On Friday, chief secretary S.P. Tucker faced an irate group of around 50 employees including some women who raised slogans against the government’s plan to shift the secretariat to Amaravati.
If the orders are implemented, around 23,000 staff would be relocated to Amaravati and surrounding Vijayawada and Guntur by the month end.
Exemption has been granted to employees who are scheduled to retire in the next two years and those who have been suffering from chronic diseases or are crippled. Women staff have demanded that they should also be given exemption as they might face security concerns in Amaravati, where basic facilities like buildings and roads are still under construction.
The government employees have questioned the need to shift to Amaravati, when there is a provision in the Bifurcation Act to keep Hyderabad as the common capital until 2014. “Where is the hurry to shift to Amaravati, which is still in the blueprints stage?” asked A.J. Murthy, joint-secretary, AP Secretariat Staff Association, while talking to this newspaper.
Some officials are linking the hurry to CM Chandrababu Naidu’s “hubris”, cliaming that the CM wants to prove his efficiency by shifting to the new capital ahead of time. “The capital shifting should not be treated as a mere showcasing of the CM’s efficiency. It should be based on ground realities,” said M. Varalakshmi, a secretariat women employees’ activist.
While lower-rung employees have been openly holding protest demonstrations and submitting representations to the chief secretary, senior IAS officials like K.S. Jawahar Reddy and A. Giridhar, who have worked in the Chief Minister’s Office for several years, have applied for Central deputation.
Many IAS and IPS officials have tried to opt for the Telangana cadre in the division of staff between the two states, but the Kamalanathan committee, appointed by the Centre to monitor the staff bifurcation, has overturned their request on the ground that there are not enough officials for AP. As of now, there are 31 vacancies and a shortfall of 29 AIS officials in the AP quota.

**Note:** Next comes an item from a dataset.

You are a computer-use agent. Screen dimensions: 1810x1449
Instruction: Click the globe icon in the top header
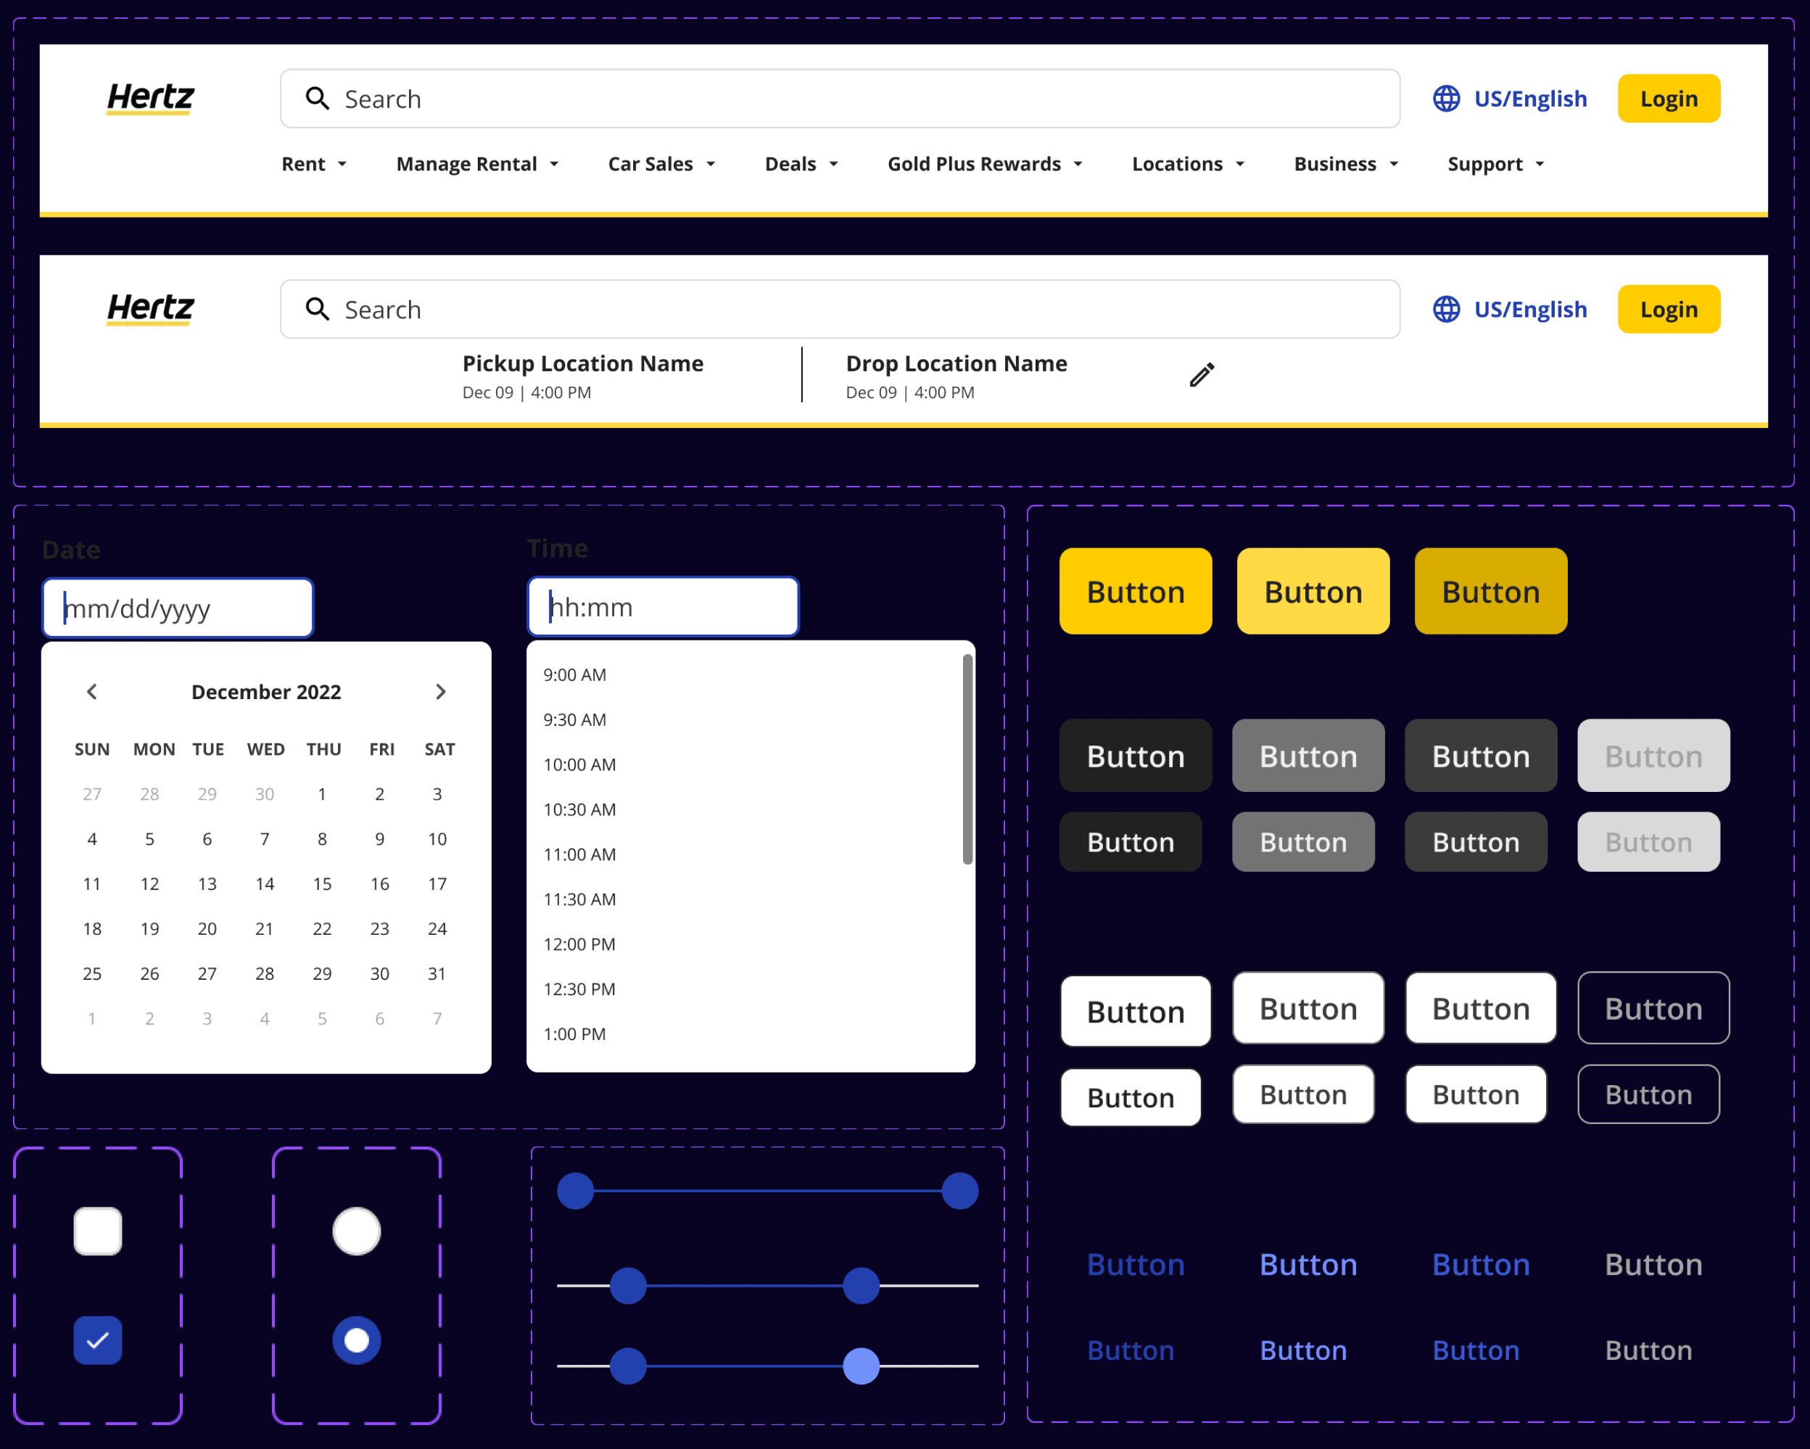pos(1446,98)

But AP Municipal Administration Minister, P. Narayana, who has been entrusted with the task of overseeing the capital’s shift from Hyderabad to Amaravati by 27 June, told The Sunday Guardian that only a small section of the employees were opposing the move. The minister said that the government has agreed to several demands of the staff like five-days’ work per week, 30% special HRA, and arranging transport facilities like RTC buses from Amaravati to Hyderabad every day. Narayana said that the CM was keen on shifting the administration to Amaravati at the earliest mainly to serve the people better. “There is no point in continuing the administration only for the sake of employees and some officials. If anyone wants to work for the AP government, they must work from AP, not from Telangana,” he said.